Osiemnastowieczny HRowiec
W New Lanark w XVIII wieku pojawił się Robert Owen. Zaczął zarządzać fabryką przetwarzającą bawełnę. Znalazł tu zatrudnienie dzięki zaślubinom z córką założyciela wioski oraz fabryki Dawida Dale. Teść Owena ufundował fabrykę i przyległe osiedle w 1785 roku, jednak dopiero za sprawą Roberta Owena, w 1800 roku, wioska stała się przemysłowym fenomenem. Fabryka osiągnęła status największej i najlepiej funkcjonującej przędzalni na całych Wyspach Brytyjskich.
Robert Owen był socjalistą i filantropem. Odkrył zależność, że zadowolony pracownik jest bardziej wydajny niż pracownik niezadowolony, natomiast biznes obsadzony zadowolonymi pracownikami prosperuje znacznie lepiej. Za jego rządów przędzalnia zarabiała krocie.
Owenowska korporacja
Robert Owen krytykował własność prywatną, klasy społeczne, różnice majątkowe. Swoim pracownikom zapewniał przyzwoite mieszkania w czynszowych kamienicach z piaskowca, tani sklep spółdzielczy, bezpłatną opiekę medyczną. Według niego każdy powinien mieć wszystkiego po równo i po równo się ze wszystkimi dzielić dobrobytem. Zabrnął nawet tak daleko, żeby ujednolicić stroje. Jego zdaniem każdy powinien wyglądać tak samo i się nie wyróżniać. Przesłanki były poniekąd dobre – eliminacja zawiści i zazdrości. Jedno wspólne, współdzielone szczęście i dobrobyt.

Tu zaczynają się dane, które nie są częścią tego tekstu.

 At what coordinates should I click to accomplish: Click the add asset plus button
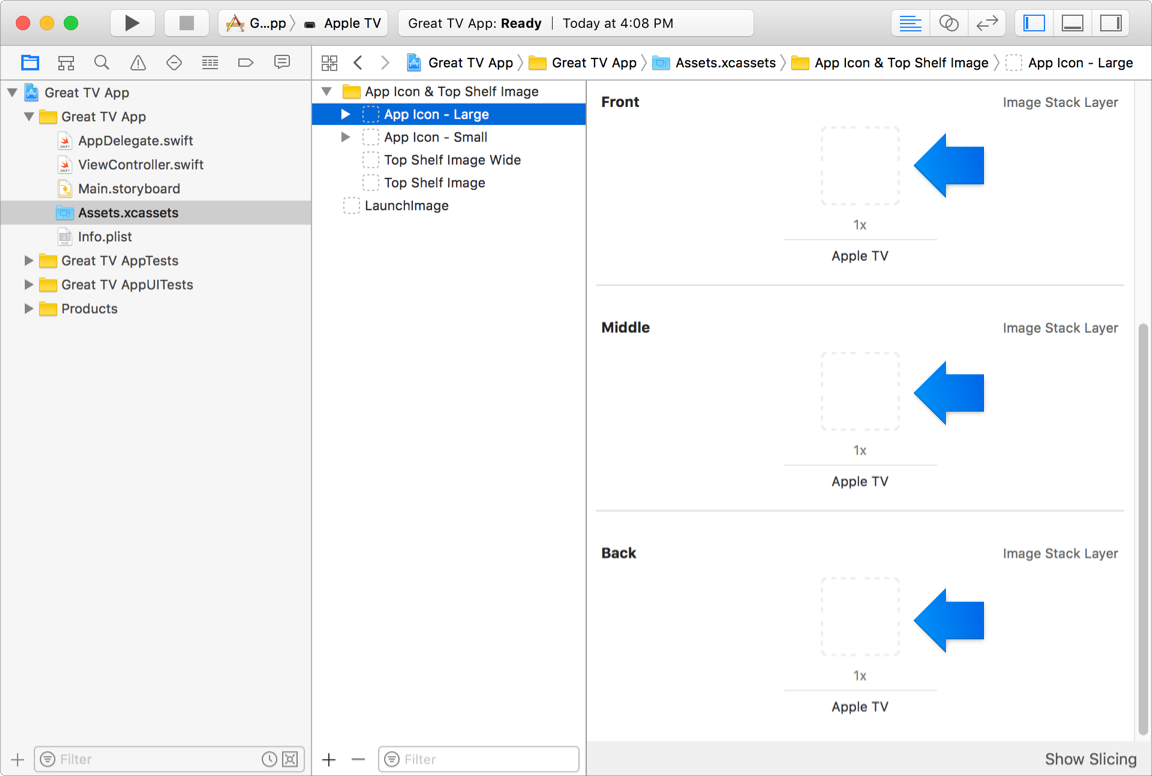pos(329,760)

Dzieci pracowników miały zapewniony darmowy żłobek (pierwszy żłobek na świecie!). Starsze kilkulatki chodziły obowiązkowo do szkoły zwanej Instytutem Formowania Charakteru. Brzmi strasznie, jednak w tamtych czasach takie małe dzieci, poza tą wioską, musiały już chodzić do pracy. Szkoły wówczas były tylko dla wybrańców, dla dzieci bogatych arystokratów. Owen był zagorzałym przeciwnikiem takiego stanu rzeczy. Dzieci uczyły się tu nawet tak zbędnych dla przyszłych robotników przedmiotów jak muzyka, plastyka, przyroda, historia i geografia.

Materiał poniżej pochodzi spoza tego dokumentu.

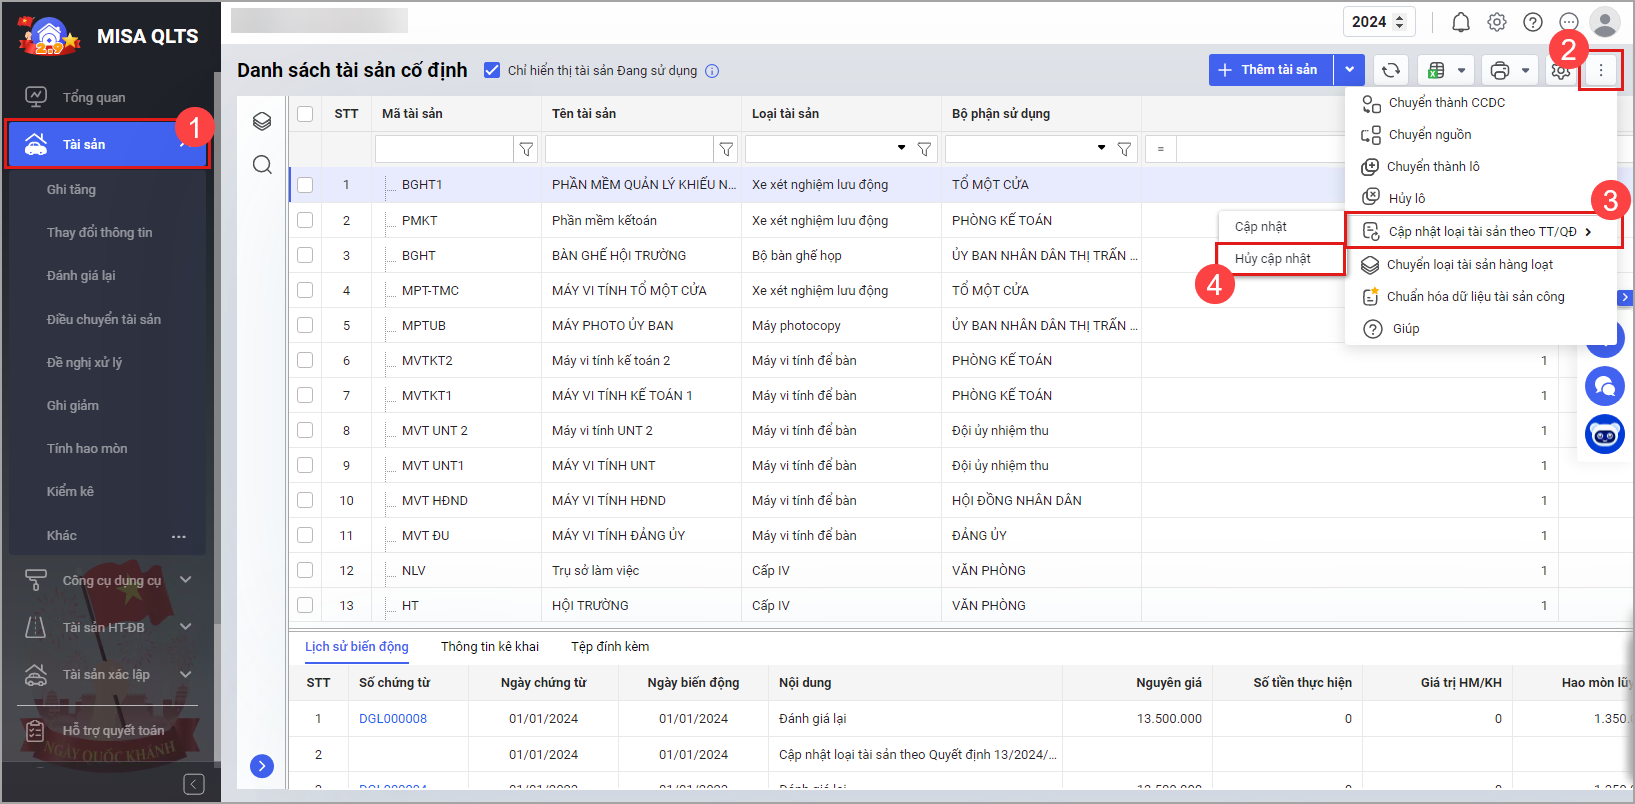This screenshot has height=804, width=1635.
Task: Click the three-dot more options button
Action: click(1600, 70)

Uregulował też godziny pracy, żeby pracownicy mieli czas na godny wypoczynek. Wioska Owena to był właściwie ówczesny pracowniczy raj!
Wioska wygląda trochę jak XIX wieczne blokowisko, jednak naprawdę jest niesamowita. Idealnie zorganizowane miejsce do pracy i kontroli życia pracowników. Brakuje właściwie tylko Fitness Clubu, chociaż pobliska rzeka i wzgórza wydają się być nawet zdrowszym i lepszym substytutem. XIX wieczny korpo-świat w najlepszym wydaniu.
Co ciekawe, Owen był też prekursorem emancypacji kobiet i przeciwnikiem małżeństw. Uważał, że dzieci wychowywać powinno państwo. Nieźle jak na tamte czasy, chociaż sam się przecież ożenił, ale może to tylko po to, żeby wżenić się w fabrykę i New Lanark?
Zwiedzanie New Lanark
We wnętrzu obiektu można przejechać się wagonikiem i odbyć multimedialną podróż z duchem Annie MacLeod, dziewczynki, która opowiada o życiu we wiosce i pracy w przędzalni.
Można przejść przez cały proces przędzenia i jego historię.
Można fizycznie pozaglądać do rekonstrukcji ówczesnych mieszkań pracowników przędzalni. Wioska zachowała swój oryginalny kształt i plan. Obecnie, w zmodernizowanych i dostosowanych do obecnych standardów apartamentach, mieszka około 180 osób. W czasach Owena liczba mieszkańców sięgała nawet 2500!
Można zajrzeć do rekonstrukcji spółdzielczego sklepu.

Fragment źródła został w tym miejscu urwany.